#### [SUPPLIED DATA]
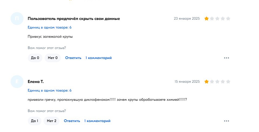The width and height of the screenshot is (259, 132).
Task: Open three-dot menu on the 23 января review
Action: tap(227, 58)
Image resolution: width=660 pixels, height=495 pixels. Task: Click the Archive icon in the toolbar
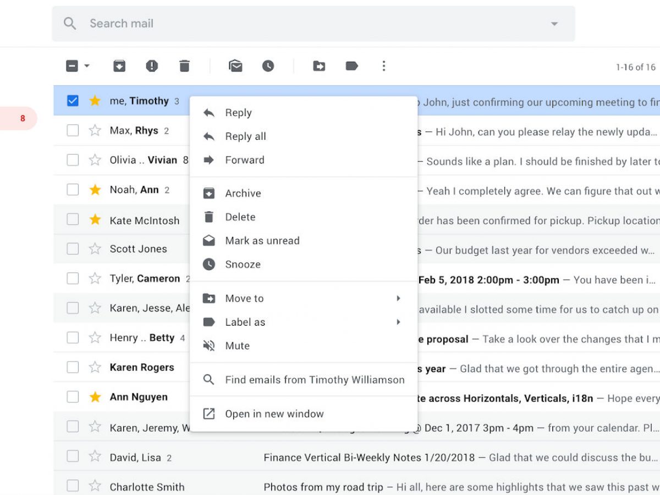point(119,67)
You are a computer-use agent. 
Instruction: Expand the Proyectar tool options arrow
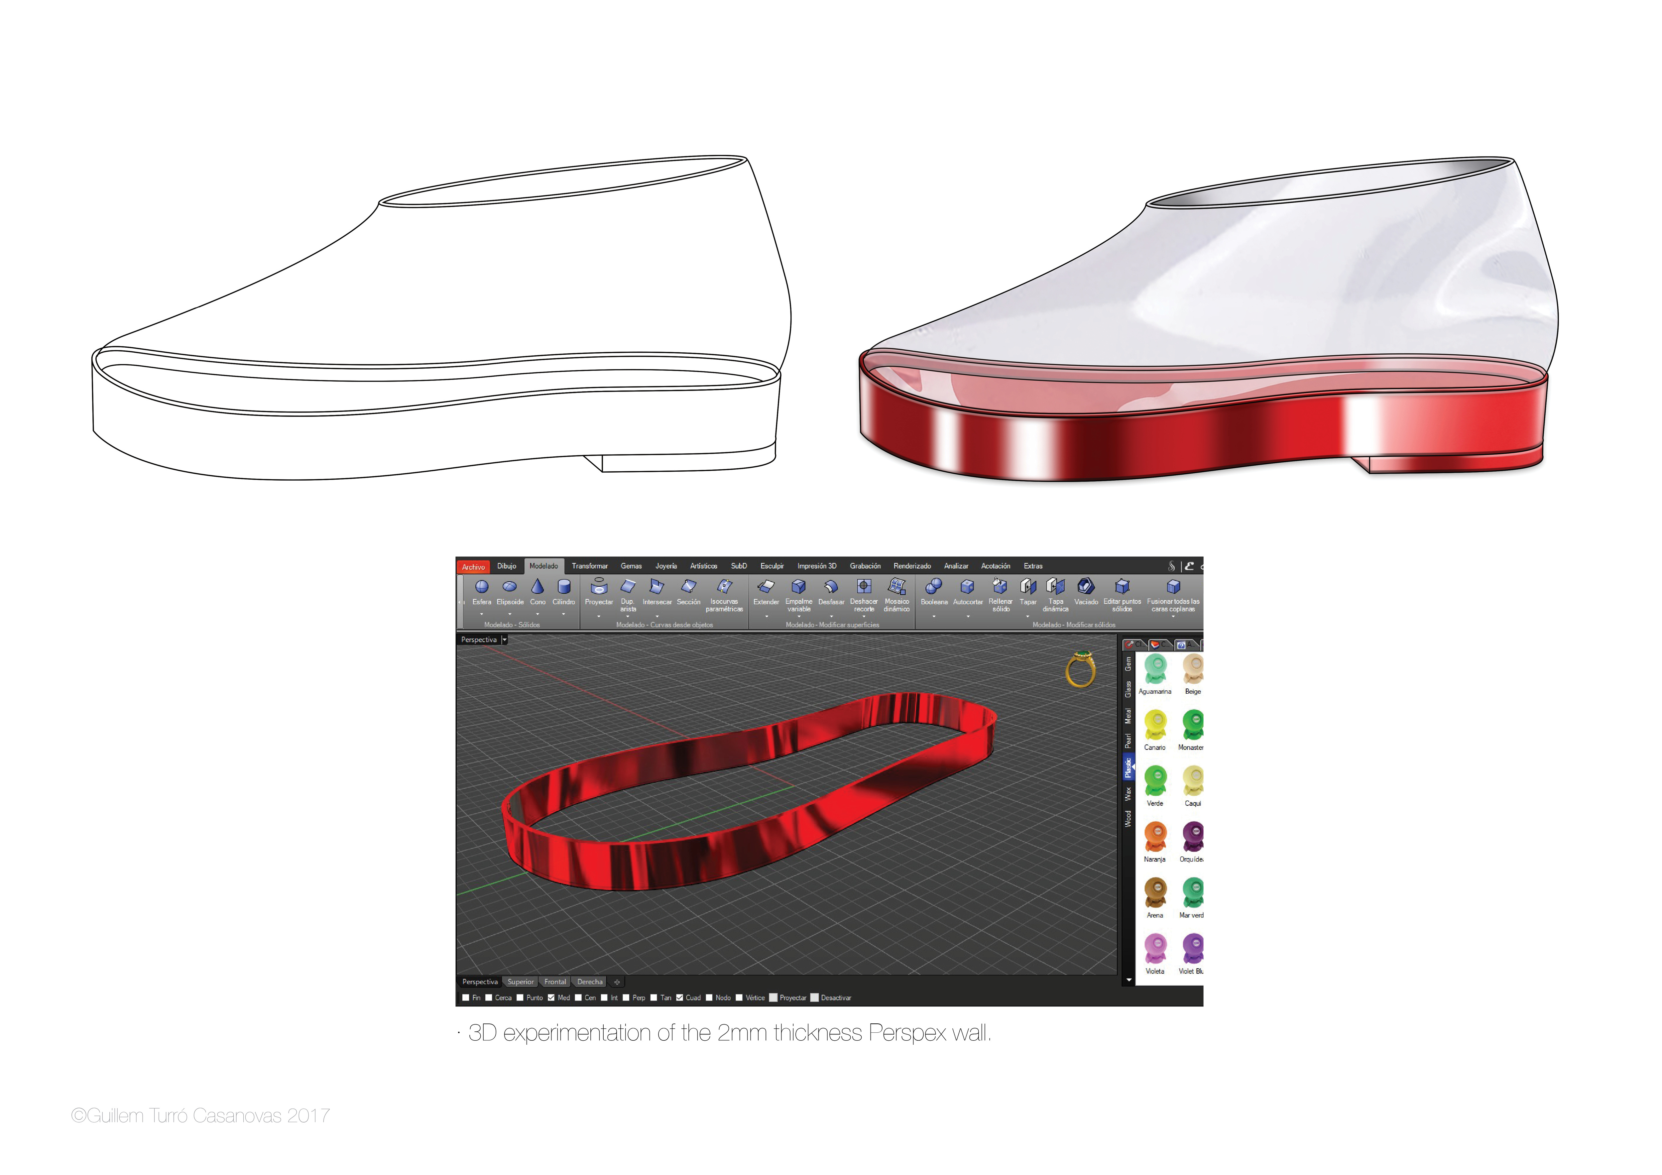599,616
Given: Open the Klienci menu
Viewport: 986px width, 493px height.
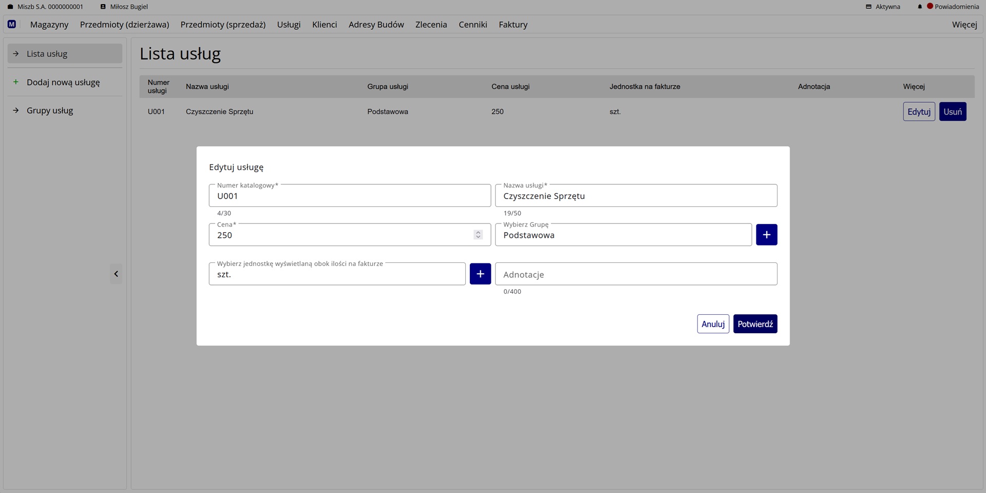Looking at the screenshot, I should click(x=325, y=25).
---
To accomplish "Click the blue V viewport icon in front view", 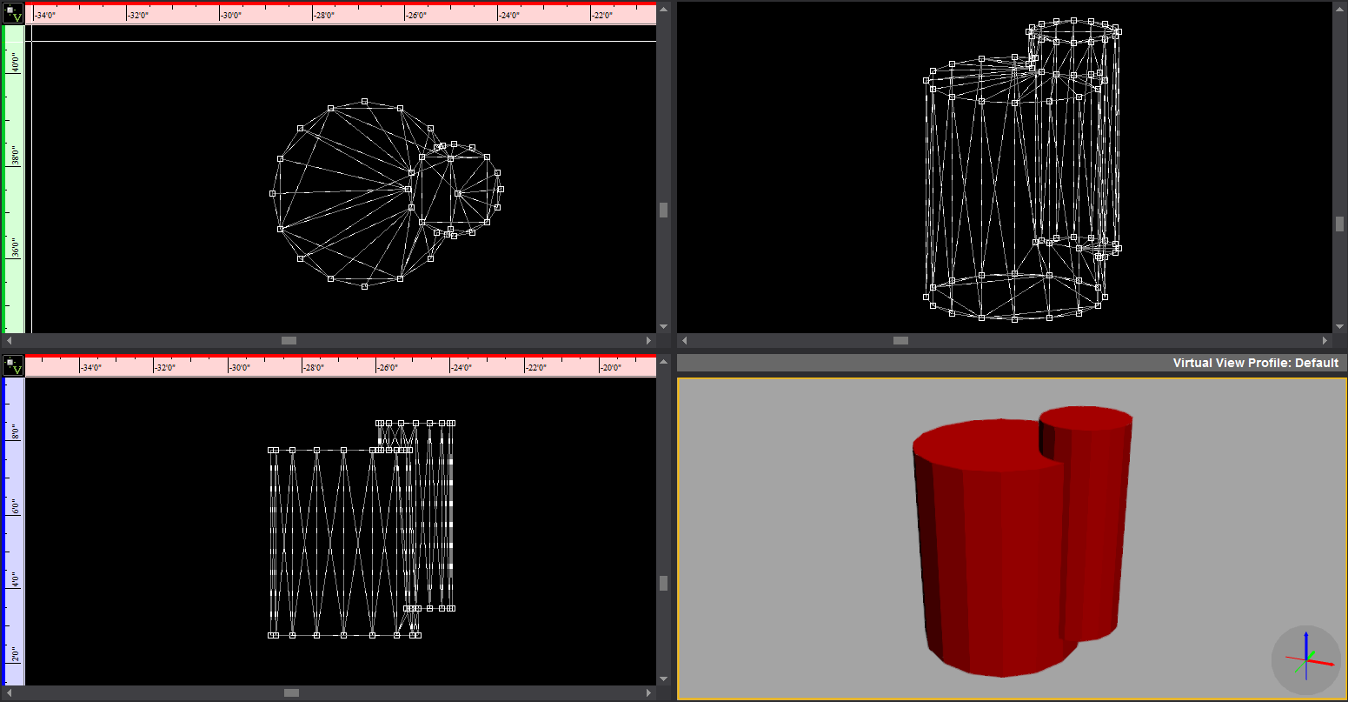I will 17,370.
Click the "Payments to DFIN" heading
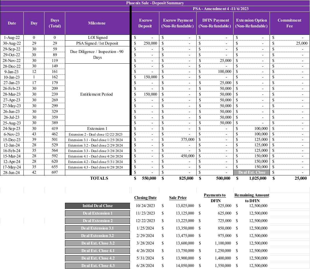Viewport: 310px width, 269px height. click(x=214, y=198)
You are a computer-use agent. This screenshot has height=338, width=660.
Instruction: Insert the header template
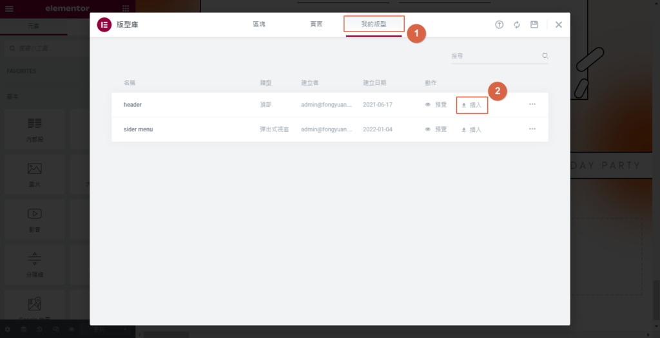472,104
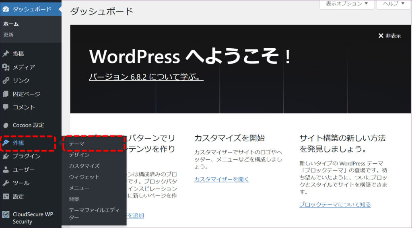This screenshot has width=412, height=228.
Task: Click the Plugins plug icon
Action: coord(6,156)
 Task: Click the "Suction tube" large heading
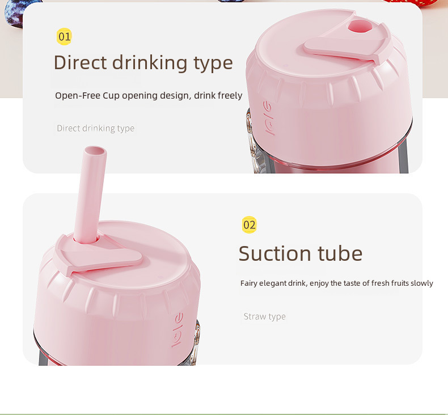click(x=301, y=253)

#### [THE EXERCISE]
Echo the lines from the line with "The width and" to the line with "Looking at the", leaving out the pictures.

#### [COMPLETE OUTPUT]
The width and height of the screenshot is (259, 132).
Task: Open three-dot menu on the 23 января review
Action: tap(227, 58)
Image resolution: width=660 pixels, height=495 pixels. Task: Click the Archive icon in the toolbar
point(119,67)
You are a computer-use agent. 
Instruction: Expand the Proyectar tool options arrow
599,616
Given: Open the Klienci menu
Viewport: 986px width, 493px height.
Looking at the screenshot, I should click(x=325, y=25).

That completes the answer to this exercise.